The Business Case for Microsoft to buy Skype never made any sense at all, and especially not at the price they paid. I suspect the NSA paid the entire bill to get Skype into someone's hands that could impose a level of tracking on it that met their needs. They had to get it out of Ebay's hand, because they were incompetent. Microsoft was the only company willing to play ball, add the tracking, preserve an appearance of security and fake encryption, and in return for doing that, they get a platform for free, bought by government funds, washed through Microsoft's opaque accounting.

There still exist Skype clients for Linux, but I don't know a single self respecting knowledgeable Linux user who would put that crap on their machine.

But seriously, Now Listening to? Do you really think anyone cares what you are listening to?
Once you get past your Narcissism, you'll get over scrobbling addiction.

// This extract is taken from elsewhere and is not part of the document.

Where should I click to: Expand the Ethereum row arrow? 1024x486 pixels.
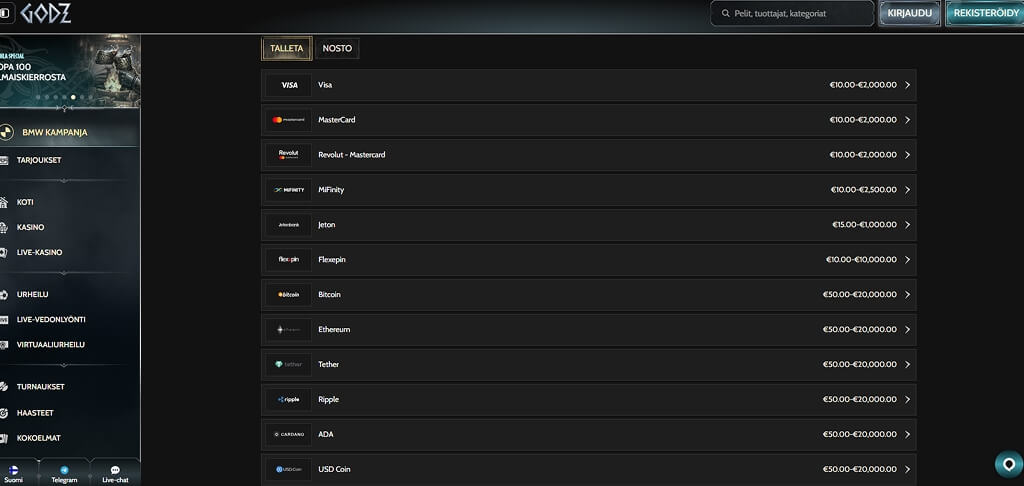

Re:So they mistakenly tell 1:20 people to fuck off

[icebike]

Yeah, I've seen the request for re-authorization pop up after expanding ram too.
The first time, I groaned, because it meant a trip through the closet of despair looking for the original Cert Tag.
And further, I go through this every time I increase the memory on one of my virtual windows machines.

But you know what? Nothing needed entering. It found everything by itself. It was literally a "click through."
Me thinks thou doth protest too much.

The collaterial cost of wadging unwinnable wars

[WaffleMonster]

Yep, I'm sure everyone who a machine deems to be undesirable is just going to sit quietly on the sidelines and take no further action like any self respecting fraudster/scammer/spammer always does.

Unless algorithms are smarter than humans and you have a monopoly on such algorithms expect humans to adopt and continue with their bullshit only now they will be much harder to systematically "classify". All the while during this unwinnable evolution of war real people continue to be flagged and collateral damage accrues... but don't take my word for it ... try to send an email and have any assurance if it being delivered and not silently ignored by a "machine learning" algorithm answerable to nobody.

Skype Email

[Sarkie]

They say this, but someone signed up for Skype on my email account. They just put my email in, (they were Arabic) and for the next 2 weeks I got Skype spam, so I reset this persons account, logged in then I emailed their support, they said sorry, but I asked how they allowed it without verifying it, "just the way it is and it'll probably take 2 weeks for the batch processes to delete your info"

Re:Aha, coming soon: slash user base by 68%

[jonwil]

Its a miracle Skype still works on my Nokia N900 (Linux phone, much better than the Windows Phone crap Nokia are doing now and still with functional Skype or at least as functional as Skype on a phone can get)

Re:Lovely

[cayenne8]

Maybe so...but the 'smart' minority, and hopefully, after all the NSA scandal, and news about how corporations are vacuuming up personal info, and sometimes losing it (Target), perhaps more people are more inclined to start being a little more anonymous.

And wow...I didn't know you were required on Skype to give real, honest, personally identifying information?!?! My account is under a pseudonym under a throw away email account...

Sure it is traceable, but not readily without some decent effort.

Re:So they mistakenly tell 1:20 people to fuck off

[sayno2quat]

Me thinks thou doth protest too much.

You're using the phrase incorrectly. That phrase doesn't mean "You're whining too much". Rather, it is an argument for attributing guilt. An archaic form of the more recent "He who denied it, supplied it".

Re:So they mistakenly tell 1:20 people to fuck off

[icebike]

Me think thou doth pedant too much.

Re:Lovely

[viperidaenz]

No, I'm part of the minority as well.
You're part of the problem, profiling people in to specific categories based on meta-data and implications of content you observe taken out of context.